▸ **PROBLEM TO SOLVE**
Reproduce the material below as a numbered list, one line per item, with blank lines and pictures omitted.

▸ **SUPPLIED INFORMATION**
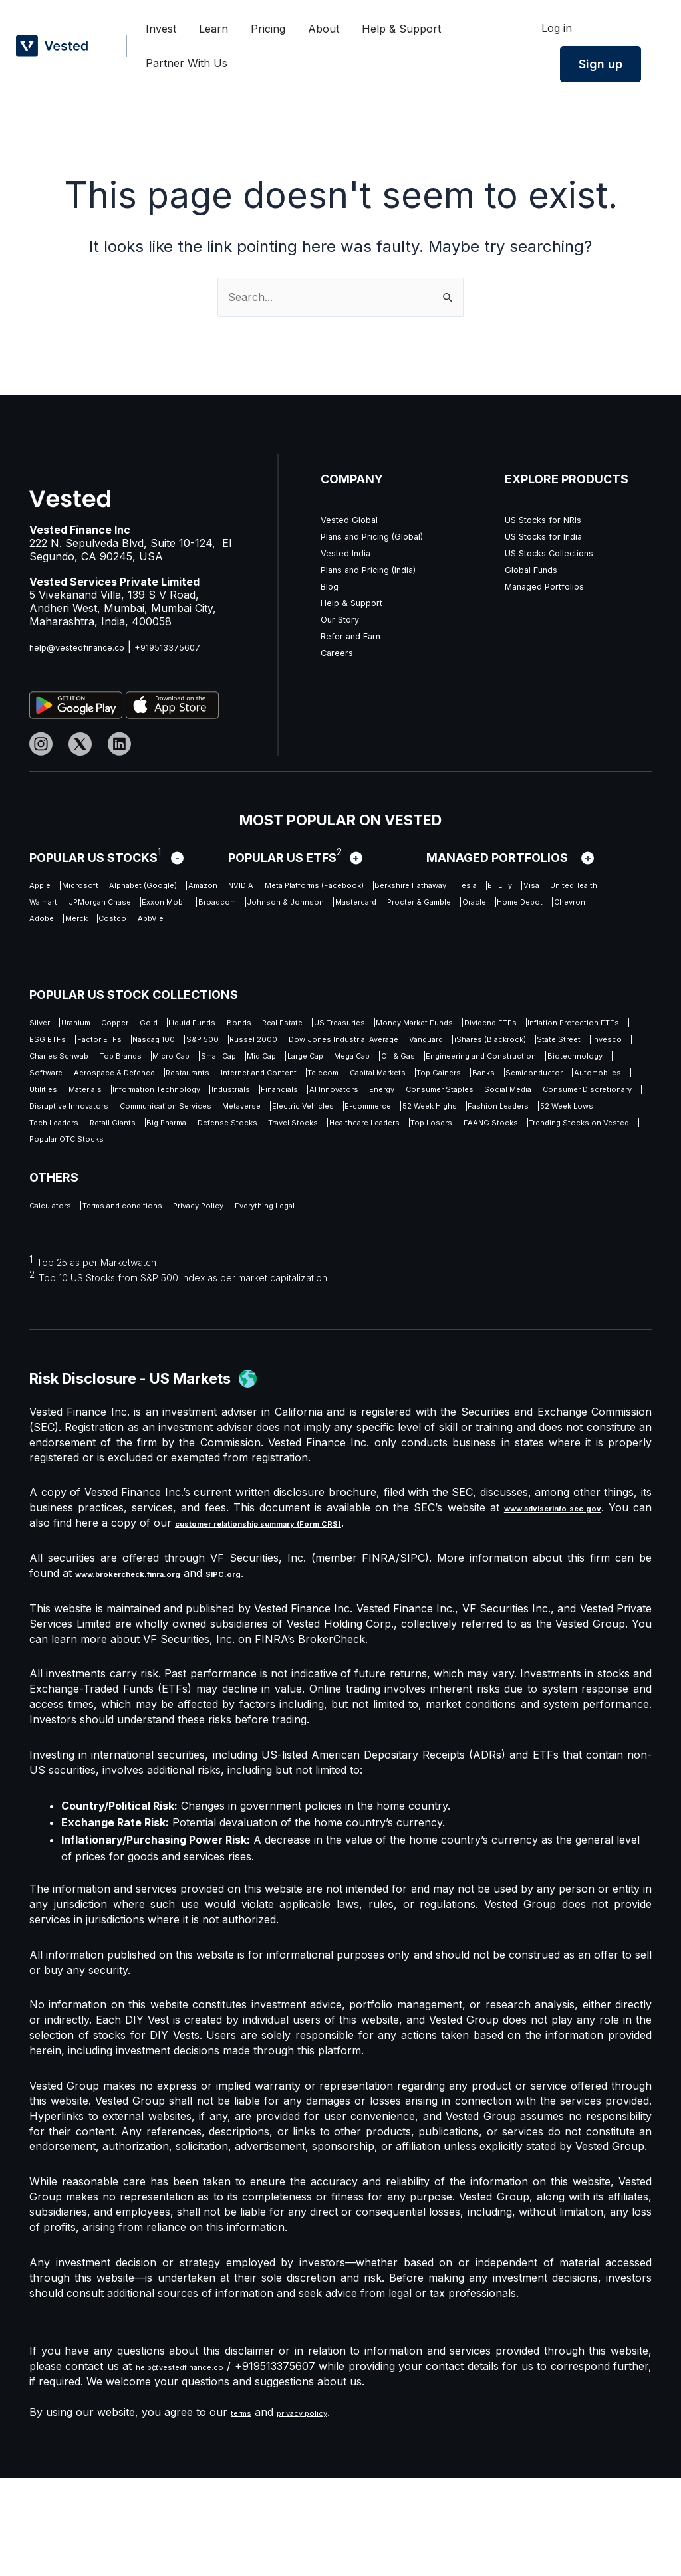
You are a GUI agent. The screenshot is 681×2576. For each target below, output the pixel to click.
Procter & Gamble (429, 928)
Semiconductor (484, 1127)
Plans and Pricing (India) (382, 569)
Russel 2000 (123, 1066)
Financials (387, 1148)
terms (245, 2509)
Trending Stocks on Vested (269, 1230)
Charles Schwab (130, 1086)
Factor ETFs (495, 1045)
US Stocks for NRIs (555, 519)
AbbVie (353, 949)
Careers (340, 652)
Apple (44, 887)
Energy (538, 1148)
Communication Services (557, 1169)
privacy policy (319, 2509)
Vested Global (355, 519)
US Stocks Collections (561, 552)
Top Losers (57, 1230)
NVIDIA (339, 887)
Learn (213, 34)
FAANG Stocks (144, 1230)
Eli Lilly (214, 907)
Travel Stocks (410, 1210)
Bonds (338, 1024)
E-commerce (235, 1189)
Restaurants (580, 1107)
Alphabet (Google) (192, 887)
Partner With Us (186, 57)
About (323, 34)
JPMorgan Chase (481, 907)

▸ **EXPECTED ANSWER**
1. You are a GUI agent. The screenshot is 681×2576. For each target below, output the pixel to click.
2. Procter & Gamble (429, 928)
3. Semiconductor (484, 1127)
4. Plans and Pricing (India) (382, 569)
5. Russel 2000 (123, 1066)
6. Financials (387, 1148)
7. terms (245, 2509)
8. Trending Stocks on Vested (269, 1230)
9. Charles Schwab (130, 1086)
10. Factor ETFs (495, 1045)
11. US Stocks for NRIs (555, 519)
12. AbbVie (353, 949)
13. Careers (340, 652)
14. Apple (44, 887)
15. Energy (538, 1148)
16. Communication Services (557, 1169)
17. privacy policy (319, 2509)
18. Vested Global (355, 519)
19. US Stocks Collections (561, 552)
20. Top Losers (57, 1230)
21. NVIDIA (339, 887)
22. Learn (213, 34)
23. FAANG Stocks (144, 1230)
24. Eli Lilly (214, 907)
25. Travel Stocks (410, 1210)
26. Bonds (338, 1024)
27. E-commerce (235, 1189)
28. Restaurants (580, 1107)
29. Alphabet (Google) (192, 887)
30. Partner With Us (186, 57)
31. About (323, 34)
32. JPMorgan Chase (481, 907)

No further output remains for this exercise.